Dans un article récent paru dans Les Echos intitulé « Comment les jeunes pousses doivent gérer leurs finances », nous avons lu le témoignage de deux entrepreneurs confiants :
« Quand vous avez au moins 1 ou 2 millions en trésorerie, vous pouvez les placer en Bons du Trésor américain. En ce moment ils sont rémunérés à 5 % ! Cela vous fera du runaway gratuit ».
« Nous avons acheté des bons du Trésor américain il y a un moment. Il y a peu de chance que le Trésor américain fasse défaut. Sinon, le monde aura de gros problèmes ».
Nous ne contestons pas que le monde aurait de gros problème en cas de défaut du Trésor américain. Et que ceci est très peu probable.
Nous trouvons, avec notre double casquette de pédagogues et d’investisseurs, y compris en jeune pousse, une très mauvaise idée, pour une start-up européenne, de placer sa trésorerie en dollar. Sauf si la jeune pousse a une dette en dollars ou fait des achats significatifs libellés en dollars. De sorte à constituer ainsi une couverture naturelle contre le risque de change. Ce qui ne doit pas en concerner beaucoup.

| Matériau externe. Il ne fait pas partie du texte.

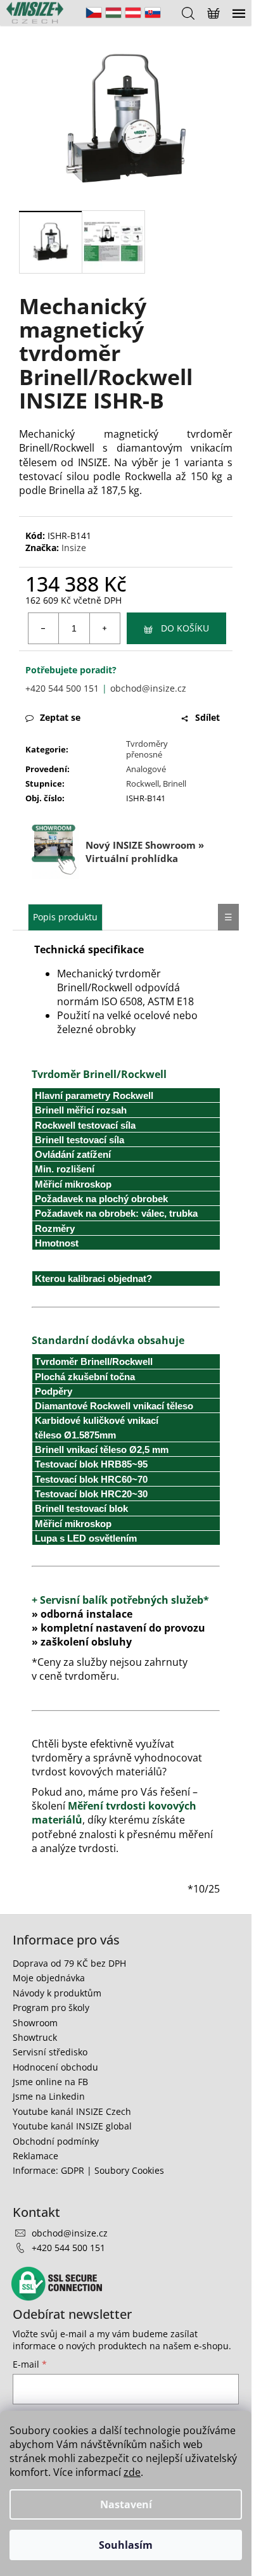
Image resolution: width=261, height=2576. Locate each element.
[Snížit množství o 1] (44, 628)
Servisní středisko (50, 2052)
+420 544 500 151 (62, 688)
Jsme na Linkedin (49, 2096)
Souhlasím (126, 2545)
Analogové (146, 769)
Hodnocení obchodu (55, 2067)
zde (132, 2472)
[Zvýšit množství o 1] (104, 628)
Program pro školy (51, 2008)
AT (133, 12)
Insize (73, 548)
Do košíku (185, 628)
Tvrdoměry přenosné (147, 749)
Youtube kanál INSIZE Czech (72, 2111)
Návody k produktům (57, 1993)
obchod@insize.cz (148, 688)
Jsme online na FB (50, 2082)
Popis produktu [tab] (65, 917)
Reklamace (35, 2156)
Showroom (35, 2023)
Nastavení (126, 2504)
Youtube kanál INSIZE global (72, 2126)
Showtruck (35, 2037)
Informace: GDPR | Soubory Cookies (88, 2170)
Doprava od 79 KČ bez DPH (69, 1963)
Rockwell (142, 783)
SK (152, 12)
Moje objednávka (49, 1978)
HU (113, 12)
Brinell (174, 783)
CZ (94, 12)
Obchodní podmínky (56, 2141)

Les jeunes start-up européennes sont rarement endettées, et encore moins en dollars !
Pourquoi est-ce une mauvaise idée ? Parce que pour avoir du 5 % sur les bons du Trésor américain, il faut aller chercher du papier à deux ans, qui d’ailleurs ne rapporte que du 4,4 % alors que le Trésor français rapporte actuellement du 2,7 %.
Donc pour un écart de taux de 1,7 %, l’entreprise prend un risque de change sur le dollar. Il suffit que celui-ci baisse de 1,7 % en un an contre l’euro pour que le gain de rémunération soit effacé. Une baisse de 1,7 %, c’est l’euro qui passe de 1,06 $, cours actuel, à 1,08 $. Quand on sait que le $ a évolué entre 0,96 et 1,4 depuis 10 ans, on se dit qu’une variation d’au moins 1,7 % en une année est du domaine du possible… Sinon de la certitude.
Mais il n’y a pas que le risque de change, il y a aussi le risque de taux d’intérêt. Si, dans un an, les taux d’intérêt américains à un an sont passés à 6,2 % (parce que finalement l’inflation est plus forte que prévue et que notre start-up a besoin des fonds), elle vendra ses bons du Trésor avec une moins-value, à taux de change constant, effaçant l’écart de taux de rendement.
Nous souhaitons bonne chance et beaucoup de courage à ces apprentis trésoriers pour aller annoncer à leur comité de gouvernance leur géniale idée. Voire, le moment venu, l’éventuel désastre d’une trésorerie qui aurait perdu 10 % de sa valeur avec un $ à 1,17. Surtout dans le contexte d’un bras de fer qui monte entre les démocrates et les républicains sur le relèvement du plafond de la dette de l’État américain…
En tout cas, nous, nous avons conseillé aux start-ups qui nous ont fait confiance en nous accueillant à leur capital et à leur comité de gouvernance, de placer sagement en euros et de se focaliser sur l’opérationnel.